Could you print exactly the lines of the listing below, starting at the line that has "Where should I click to: Select the socks" and ending at the line that has "Click the 清空采集结果", and only those lines?

── Record excerpts ──

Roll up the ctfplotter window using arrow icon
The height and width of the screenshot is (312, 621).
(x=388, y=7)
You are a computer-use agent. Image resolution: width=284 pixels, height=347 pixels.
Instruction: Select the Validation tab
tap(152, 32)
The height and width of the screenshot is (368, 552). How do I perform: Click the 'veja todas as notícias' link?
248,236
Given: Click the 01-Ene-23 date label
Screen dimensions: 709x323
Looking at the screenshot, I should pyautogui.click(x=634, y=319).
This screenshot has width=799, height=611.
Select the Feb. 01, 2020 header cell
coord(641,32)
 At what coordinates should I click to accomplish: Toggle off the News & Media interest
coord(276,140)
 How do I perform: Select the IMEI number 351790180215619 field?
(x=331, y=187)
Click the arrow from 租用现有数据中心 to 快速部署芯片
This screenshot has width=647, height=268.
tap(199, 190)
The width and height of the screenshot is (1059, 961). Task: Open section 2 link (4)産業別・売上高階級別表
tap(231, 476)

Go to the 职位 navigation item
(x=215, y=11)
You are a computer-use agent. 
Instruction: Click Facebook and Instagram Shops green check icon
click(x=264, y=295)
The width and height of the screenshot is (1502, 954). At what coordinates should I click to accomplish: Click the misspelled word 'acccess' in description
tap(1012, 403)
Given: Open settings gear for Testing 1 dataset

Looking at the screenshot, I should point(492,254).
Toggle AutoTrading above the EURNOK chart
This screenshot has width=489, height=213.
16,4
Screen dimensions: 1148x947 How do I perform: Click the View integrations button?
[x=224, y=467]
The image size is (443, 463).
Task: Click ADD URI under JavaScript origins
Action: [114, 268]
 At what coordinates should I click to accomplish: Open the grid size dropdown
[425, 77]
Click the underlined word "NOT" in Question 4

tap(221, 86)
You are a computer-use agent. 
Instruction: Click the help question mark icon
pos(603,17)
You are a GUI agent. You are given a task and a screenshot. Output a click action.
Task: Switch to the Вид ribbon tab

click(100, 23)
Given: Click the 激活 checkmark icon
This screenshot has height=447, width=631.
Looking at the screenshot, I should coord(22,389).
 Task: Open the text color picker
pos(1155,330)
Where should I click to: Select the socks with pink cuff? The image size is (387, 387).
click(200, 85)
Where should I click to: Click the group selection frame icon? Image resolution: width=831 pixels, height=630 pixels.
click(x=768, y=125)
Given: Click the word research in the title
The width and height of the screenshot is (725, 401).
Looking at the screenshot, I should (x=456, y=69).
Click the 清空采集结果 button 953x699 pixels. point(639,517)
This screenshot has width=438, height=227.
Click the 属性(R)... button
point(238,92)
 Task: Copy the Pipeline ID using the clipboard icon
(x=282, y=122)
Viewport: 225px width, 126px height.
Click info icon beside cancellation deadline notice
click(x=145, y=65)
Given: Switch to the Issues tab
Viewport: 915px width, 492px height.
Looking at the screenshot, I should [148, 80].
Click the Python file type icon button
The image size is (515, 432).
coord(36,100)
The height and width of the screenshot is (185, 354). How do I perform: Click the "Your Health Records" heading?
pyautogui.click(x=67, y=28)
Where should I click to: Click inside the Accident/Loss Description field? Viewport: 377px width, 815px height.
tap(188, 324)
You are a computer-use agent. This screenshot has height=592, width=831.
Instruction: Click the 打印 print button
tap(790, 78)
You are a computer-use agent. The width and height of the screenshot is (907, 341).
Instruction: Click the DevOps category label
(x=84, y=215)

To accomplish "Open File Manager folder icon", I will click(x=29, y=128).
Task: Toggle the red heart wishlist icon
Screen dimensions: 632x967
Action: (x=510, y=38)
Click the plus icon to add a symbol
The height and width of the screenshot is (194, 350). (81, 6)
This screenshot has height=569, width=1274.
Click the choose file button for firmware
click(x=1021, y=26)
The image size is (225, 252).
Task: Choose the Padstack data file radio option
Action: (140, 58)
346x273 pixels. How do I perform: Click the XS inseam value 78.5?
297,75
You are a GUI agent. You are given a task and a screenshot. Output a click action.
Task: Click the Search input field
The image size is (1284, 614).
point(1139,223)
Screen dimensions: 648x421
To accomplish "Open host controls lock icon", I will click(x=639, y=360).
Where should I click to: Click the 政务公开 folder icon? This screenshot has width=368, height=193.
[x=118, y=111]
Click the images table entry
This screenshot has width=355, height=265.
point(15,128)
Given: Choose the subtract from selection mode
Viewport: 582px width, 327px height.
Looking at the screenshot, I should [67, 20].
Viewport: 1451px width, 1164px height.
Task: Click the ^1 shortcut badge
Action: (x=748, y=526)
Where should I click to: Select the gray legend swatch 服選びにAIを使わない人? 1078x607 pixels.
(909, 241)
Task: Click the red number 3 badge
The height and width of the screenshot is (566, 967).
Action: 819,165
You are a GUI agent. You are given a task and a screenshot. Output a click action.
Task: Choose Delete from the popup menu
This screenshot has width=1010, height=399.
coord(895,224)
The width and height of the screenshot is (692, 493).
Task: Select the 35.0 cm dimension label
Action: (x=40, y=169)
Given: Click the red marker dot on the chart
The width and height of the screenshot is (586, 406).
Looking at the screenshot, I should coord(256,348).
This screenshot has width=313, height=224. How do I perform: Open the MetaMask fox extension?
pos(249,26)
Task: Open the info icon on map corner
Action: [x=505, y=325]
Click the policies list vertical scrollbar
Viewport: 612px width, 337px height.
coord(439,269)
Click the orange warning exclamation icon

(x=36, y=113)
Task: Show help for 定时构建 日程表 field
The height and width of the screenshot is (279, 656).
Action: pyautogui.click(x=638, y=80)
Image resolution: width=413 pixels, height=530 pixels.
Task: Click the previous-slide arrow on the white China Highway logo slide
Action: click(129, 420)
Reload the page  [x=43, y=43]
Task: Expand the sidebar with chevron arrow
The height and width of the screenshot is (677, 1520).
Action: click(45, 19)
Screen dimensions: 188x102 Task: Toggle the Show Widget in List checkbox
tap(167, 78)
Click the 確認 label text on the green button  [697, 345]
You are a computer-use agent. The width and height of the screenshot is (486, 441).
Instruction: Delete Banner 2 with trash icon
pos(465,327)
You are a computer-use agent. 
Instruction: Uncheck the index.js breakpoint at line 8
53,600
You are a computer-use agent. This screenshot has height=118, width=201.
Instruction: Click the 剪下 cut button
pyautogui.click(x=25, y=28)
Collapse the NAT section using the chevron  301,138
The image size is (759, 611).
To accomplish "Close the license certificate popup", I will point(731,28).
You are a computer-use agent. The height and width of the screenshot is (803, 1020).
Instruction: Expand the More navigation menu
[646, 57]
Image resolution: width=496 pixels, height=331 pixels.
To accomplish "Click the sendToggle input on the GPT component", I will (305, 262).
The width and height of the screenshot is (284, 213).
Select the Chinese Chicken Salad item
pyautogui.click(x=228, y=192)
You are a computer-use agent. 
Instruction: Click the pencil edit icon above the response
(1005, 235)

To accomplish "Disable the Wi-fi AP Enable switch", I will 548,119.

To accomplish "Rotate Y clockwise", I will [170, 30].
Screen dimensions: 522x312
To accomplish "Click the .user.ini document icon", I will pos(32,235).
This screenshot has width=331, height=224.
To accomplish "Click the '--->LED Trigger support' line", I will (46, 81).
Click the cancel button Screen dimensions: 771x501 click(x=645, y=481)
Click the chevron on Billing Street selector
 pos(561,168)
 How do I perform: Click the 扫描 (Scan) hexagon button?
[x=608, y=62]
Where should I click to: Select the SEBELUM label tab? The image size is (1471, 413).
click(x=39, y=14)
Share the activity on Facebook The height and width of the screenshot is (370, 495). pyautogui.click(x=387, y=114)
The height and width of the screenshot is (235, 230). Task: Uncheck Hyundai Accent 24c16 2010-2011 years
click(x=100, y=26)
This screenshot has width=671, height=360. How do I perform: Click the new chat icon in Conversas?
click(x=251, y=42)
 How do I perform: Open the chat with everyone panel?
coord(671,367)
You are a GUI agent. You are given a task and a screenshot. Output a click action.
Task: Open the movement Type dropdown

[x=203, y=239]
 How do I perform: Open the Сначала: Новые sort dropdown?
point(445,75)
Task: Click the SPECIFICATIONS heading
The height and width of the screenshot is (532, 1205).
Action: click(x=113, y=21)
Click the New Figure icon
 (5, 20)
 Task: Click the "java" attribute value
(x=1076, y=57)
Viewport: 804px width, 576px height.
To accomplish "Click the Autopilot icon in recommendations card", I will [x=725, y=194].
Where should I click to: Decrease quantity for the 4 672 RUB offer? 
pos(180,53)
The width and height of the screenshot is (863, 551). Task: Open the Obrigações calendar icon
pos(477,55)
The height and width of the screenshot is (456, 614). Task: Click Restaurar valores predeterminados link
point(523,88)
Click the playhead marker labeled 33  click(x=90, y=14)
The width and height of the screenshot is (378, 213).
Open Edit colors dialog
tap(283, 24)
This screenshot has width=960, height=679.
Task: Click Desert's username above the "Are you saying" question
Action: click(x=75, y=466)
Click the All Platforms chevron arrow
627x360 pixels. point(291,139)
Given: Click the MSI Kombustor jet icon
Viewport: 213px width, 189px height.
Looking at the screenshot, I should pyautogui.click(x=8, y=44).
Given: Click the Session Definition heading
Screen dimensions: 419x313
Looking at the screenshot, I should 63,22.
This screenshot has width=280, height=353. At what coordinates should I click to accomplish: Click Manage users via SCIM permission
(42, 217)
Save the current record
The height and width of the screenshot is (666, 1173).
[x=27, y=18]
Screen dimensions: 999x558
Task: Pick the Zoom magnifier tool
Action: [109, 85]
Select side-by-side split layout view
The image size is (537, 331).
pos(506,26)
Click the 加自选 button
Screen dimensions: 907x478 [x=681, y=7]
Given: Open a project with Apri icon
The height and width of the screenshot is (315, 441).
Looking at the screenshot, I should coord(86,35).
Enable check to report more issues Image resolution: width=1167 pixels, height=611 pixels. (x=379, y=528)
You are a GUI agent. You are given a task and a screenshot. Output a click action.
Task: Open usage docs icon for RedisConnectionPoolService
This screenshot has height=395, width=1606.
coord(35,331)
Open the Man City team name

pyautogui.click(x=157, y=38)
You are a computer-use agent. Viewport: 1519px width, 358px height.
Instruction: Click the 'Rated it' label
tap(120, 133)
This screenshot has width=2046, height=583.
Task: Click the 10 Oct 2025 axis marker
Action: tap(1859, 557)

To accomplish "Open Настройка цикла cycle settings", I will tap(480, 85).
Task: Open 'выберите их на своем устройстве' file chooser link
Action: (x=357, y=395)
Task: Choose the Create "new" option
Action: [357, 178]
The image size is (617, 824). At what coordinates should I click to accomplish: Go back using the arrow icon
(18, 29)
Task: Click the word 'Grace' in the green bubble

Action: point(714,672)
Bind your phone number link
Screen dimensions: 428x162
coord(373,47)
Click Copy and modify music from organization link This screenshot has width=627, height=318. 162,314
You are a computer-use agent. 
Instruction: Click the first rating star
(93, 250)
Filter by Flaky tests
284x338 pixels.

───

> **Output below**:
Where should I click to: Select the socks with pink cuff? The image size is (387, 387).
click(200, 85)
Where should I click to: Click the group selection frame icon? Image resolution: width=831 pixels, height=630 pixels.
click(x=768, y=125)
Given: Click the word research in the title
The width and height of the screenshot is (725, 401).
Looking at the screenshot, I should (x=456, y=69).
Click the 清空采集结果 button 953x699 pixels. point(639,517)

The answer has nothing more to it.